**EXCERPTED PASSAGE**
====

A structure-activity relationship study reveals that P. ramosa responds efficiently to SL analogs and mimics with various structures

Because P. ramosa perceives many germination stimulants with highly divergent structures, various receptors may underlie this plasticity (Boyer et al., 2012, 2014). To link SL structural features with P. ramosa seed germination activity, we performed a structure-activity relationship (SAR) study using a rapid bioassay (Pouvreau et al., 2013).

First, we determined the sensitivity of P. ramosa toward several GR24 analogs with varying stereogenic centers (Figure 2A). The lowest EC50 (half maximal effective concentration) values were obtained with (+)-GR24 (6.5 pM) and (−)-2′-epi-GR24 (5.3 pM), whose stereochemistry corresponds to that of natural canonical SLs of the strigol-type and orobanchol-type series, respectively (Supplemental Figure 1A). By contrast, P. ramosa was approximately 100-fold less sensitive to (−)-GR24 and (+)-2′-epi-GR24, whose stereochemistry is not encountered in natural SLs (Figure 2B, Supplemental Figure 1A).

Second, we investigated whether substitutions on the D ring altered the responses of P. ramosa (Boyer et al., 2012). Surprisingly, both GR24 analogs without a methyl group on the D ring, (±)-4′-desmethyl-2′-epi-GR24 and (±)-4′-desmethyl-GR24, significantly stimulated P. ramosa seed germination (EC50 = 0.92 and 0.45 nM), although their EC50 values were 100-fold lower than those of (±)-GR24 (Figure 2C). Notably, none of these substituted GR24 analogs inhibited shoot branching, even at 1 μM, above which SL analogs begin to be toxic and are no longer considered bioactive (Boyer et al., 2012). By contrast, P. ramosa was less sensitive to (±)-3′-methyl-GR24 (EC50 = 2.6 nM), which harbors two methyl groups on the D ring (Figure 2C, Supplemental Figure 7, Supplemental Table 2) and is highly bioactive in repressing pea (Pisum sativum) shoot branching via RMS3/PsD14 (Boyer et al., 2012; de Saint Germain et al., 2016).

Finally, we analyzed the effect of ABC-ring fragment substitution on P. ramosa germination using profluorescent probes in which the ABC ring was replaced by a coumarine moiety (DiFMU) and one, two, or no methyl groups were added to the D ring (GC240, GC242, and GC486, respectively) (de Saint Germain et al., 2016). In another profluorescent probe, the ABC ring was substituted with the fluorescein moiety (Yoshimulactone green (YLG)) (Tsuchiya et al., 2015) (Supplemental Figure 1B). With the exception of DiFMU, all profluorescent probes stimulated P. ramosa germination, although their EC50 values were still 1000- to 10 000-fold lower than those of (±)-GR24 (Supplemental Figure 8A–8C, Supplemental Table 2).

Together, these results demonstrate that the stereochemistry of GR24 analogs is crucial for their bioactivity and determines the sensitivity of P. ramosa toward these germination-inducing substances. The sensitivity of P. ramosa toward desmethyl and 3′-methyl D ring derivatives highlights differences between it and other vascular plants, particularly with regard to signaling via D14 for shoot branching. In addition, the relative bioactivity of the profluorescent SL probes in the stimulation of broomrape germination confirms that ABC rings are not required for bioactivity (Boyer et al., 2014).

====

**DATASET**
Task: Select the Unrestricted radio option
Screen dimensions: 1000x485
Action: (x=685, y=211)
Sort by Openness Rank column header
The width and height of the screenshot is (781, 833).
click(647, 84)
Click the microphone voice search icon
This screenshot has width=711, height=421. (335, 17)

====

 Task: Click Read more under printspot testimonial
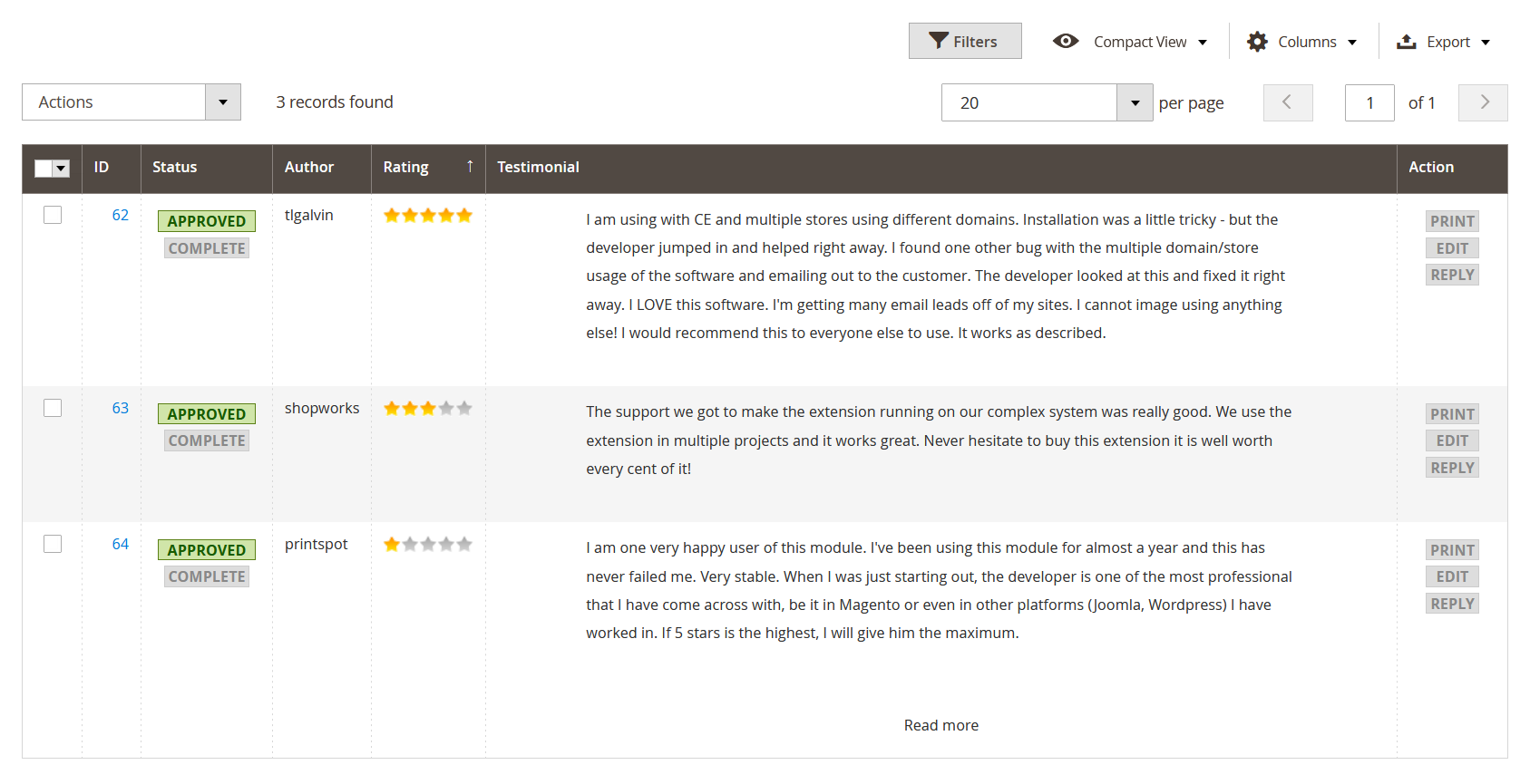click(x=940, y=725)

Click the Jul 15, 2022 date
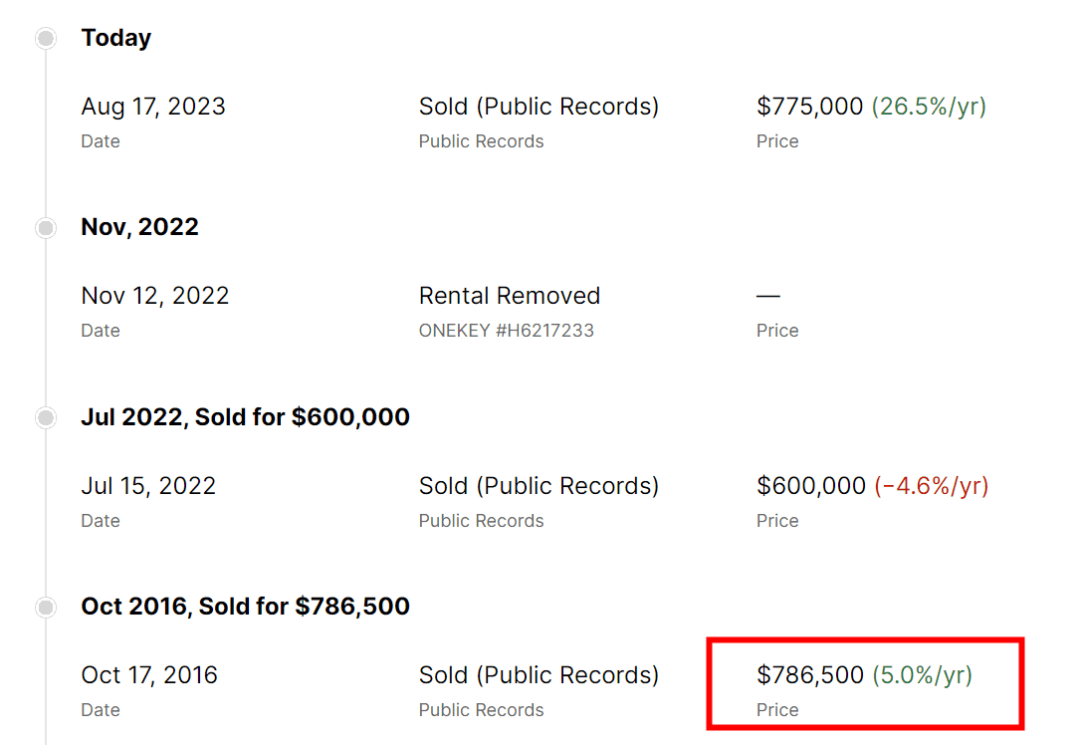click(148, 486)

====

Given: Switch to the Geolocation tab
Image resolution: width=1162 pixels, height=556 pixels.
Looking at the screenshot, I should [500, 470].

====

**EXERCISE TASKS**
A – According to the text about P. ramosa germination, what EC50 value was obtained with (−)-2′-epi-GR24?
B – Reproduce the portion of the text about P. ramosa germination starting at "First, we determined" and ending at "(Figure 2B, Supplemental Figure 1A).".
Rely solely on the text about P. ramosa germination and disregard the records.

**REPLIES**
A – 5.3 pM

B –
First, we determined the sensitivity of P. ramosa toward several GR24 analogs with varying stereogenic centers (Figure 2A). The lowest EC50 (half maximal effective concentration) values were obtained with (+)-GR24 (6.5 pM) and (−)-2′-epi-GR24 (5.3 pM), whose stereochemistry corresponds to that of natural canonical SLs of the strigol-type and orobanchol-type series, respectively (Supplemental Figure 1A). By contrast, P. ramosa was approximately 100-fold less sensitive to (−)-GR24 and (+)-2′-epi-GR24, whose stereochemistry is not encountered in natural SLs (Figure 2B, Supplemental Figure 1A).